How Ethereum could reach $10k by yearend

Ethereum, on the other hand, which now boasts the “most developed software development ecosystem,” is still undergoing significant technological advancements.

According to Wang, the price of transactions on the Ethereum blockchain will drop to levels lower than those of rivals as additional layer-two solutions and rollups are deployed over the next year. The widely anticipated mid-2022 combination of Ethereum’s mainnet and beacon chain, which will see the network formally switch to proof-of-stake from proof-of-work, may fundamentally transform the narrative and cause ether’s price to “go ballistic and wild,” he warned.

“Ethereum’s trajectory over the next year is truly unprecedented in its history,” he remarked. “If it succeeds, I believe the distance between Ethereum and the other layer-one cryptocurrencies would expand considerably. Then, and only then, will the market begin to value them fairly?”

In the short term, Ethereum has reaped the benefits of EIP-1559, a major network update that has resulted in the burning of 660,609 ether tokens worth around $2.8 billion as of Thursday afternoon. Meanwhile, as Real Vision CEO Raoul Pal recently pointed out, ether, which was selling at $4,249, has been mirroring the 2017 price behavior of bitcoin, which skyrocketed to $20,000 from $1,000 largely in the fourth quarter of that year.

“With some favorable price activity, I think we may easily approach $10,000 this year,” Wang added.

3 tokens leading a ‘mini DeFi resurgence’

Non-fungible tokens have been the talk of the town since last year’s “DeFi summer.” However, Wang claims that there has been a “little DeFi resurrection” or “DeFi 2.0” in recent weeks.

The “DeFi 2.0” movement is fueled by three under-the-radar protocols in particular. OlympusDAO (OHM), Abracadabra’s Magic Internet Money (MIM), and Tokamak are the three companies (TOKE).

“All three of these are approaches to improve the efficiency with which existing protocols give liquidity to their customers so that they may trade their tokens,” Wang explained.

OlympusDAO is a decentralized autonomous organization that has produced OHM, free-floating money or algorithmic stablecoin, as its native token. This implies that instead of being tethered to the dollar or other fiat currency, the token is backed by a basket of decentralized assets. Many crypto traders have taken notice of the protocol owing to its astronomically high staking APY of 8,159 percent.

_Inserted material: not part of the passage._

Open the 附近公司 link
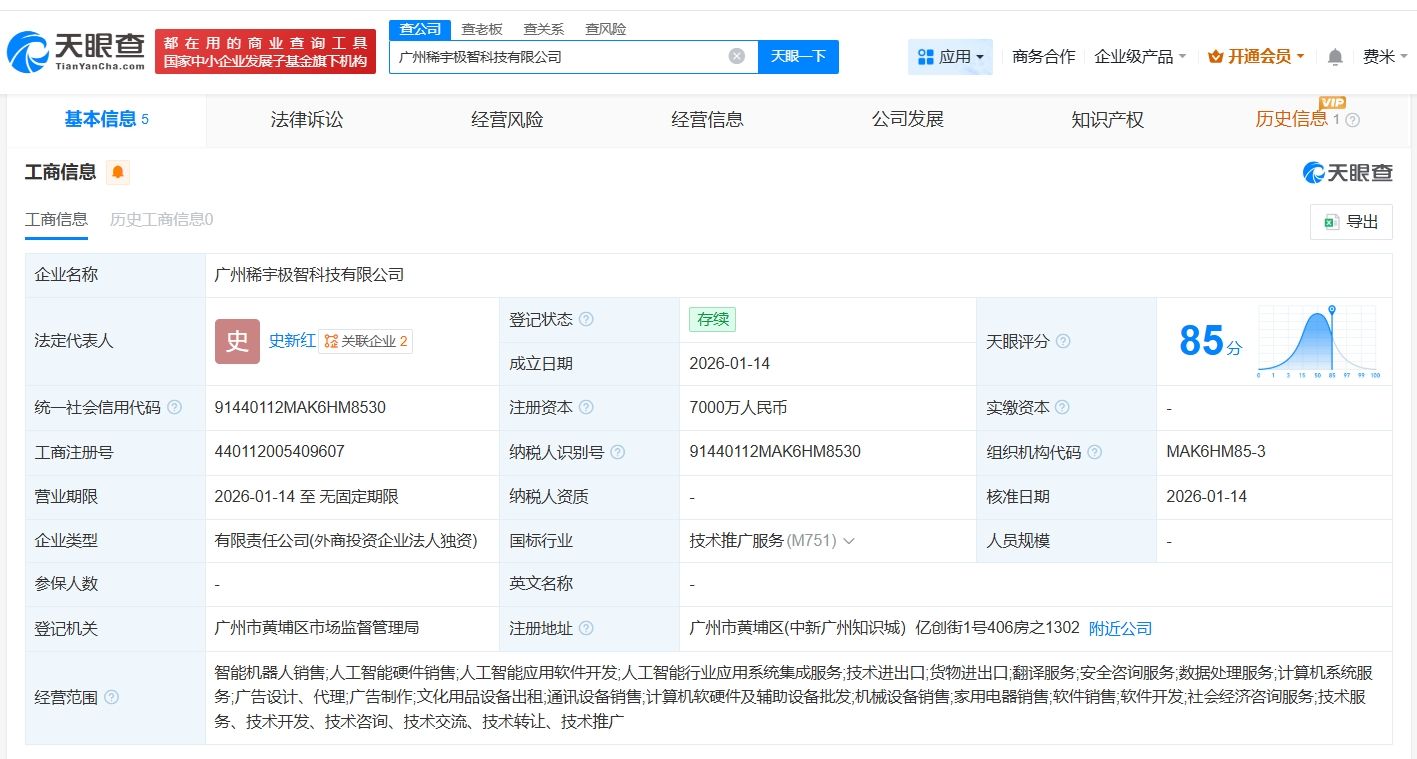(x=1120, y=629)
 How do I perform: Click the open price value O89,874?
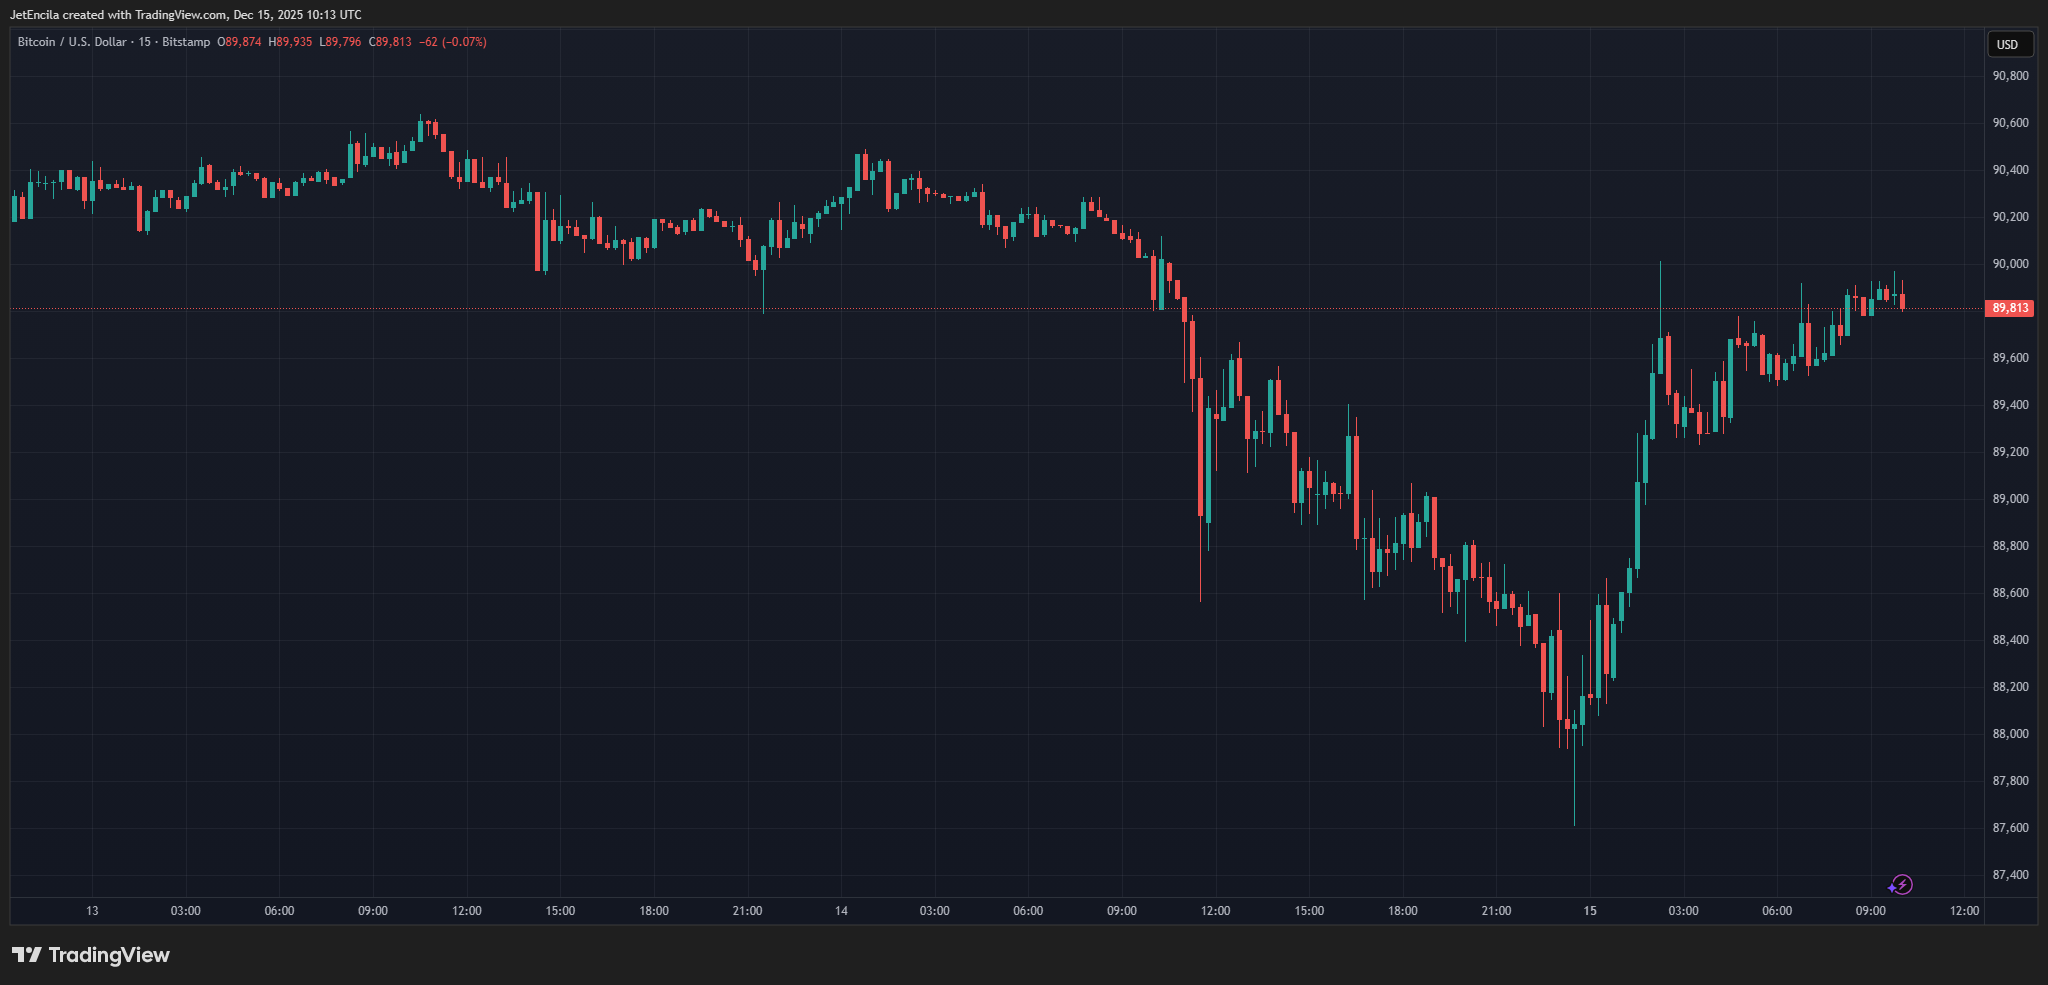coord(240,42)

According to CoinGecko, the OHM coin has increased by 88.3 percent in the last 30 days.

Abracadabra is a lending platform that allows users to utilize their interest-bearing tokens as collateral to borrow Magic Internet Money, a multi-chain stablecoin (MIM). Its goal is to assist traders in gaining access to liquidity in interest-bearing tokens that they currently hold but are unable to utilize. According to the initiative’s Medium page, the project is vulnerable to liquidation risk, smart-contract vulnerabilities, and attacks, much like all DeFi borrowing and lending protocols.

The tokamak is a decentralized liquidity network and market-making protocol with the goal of achieving long-term DeFi liquidity and capital efficiency. In the last month, the value of its native token has increased by 60.9 percent.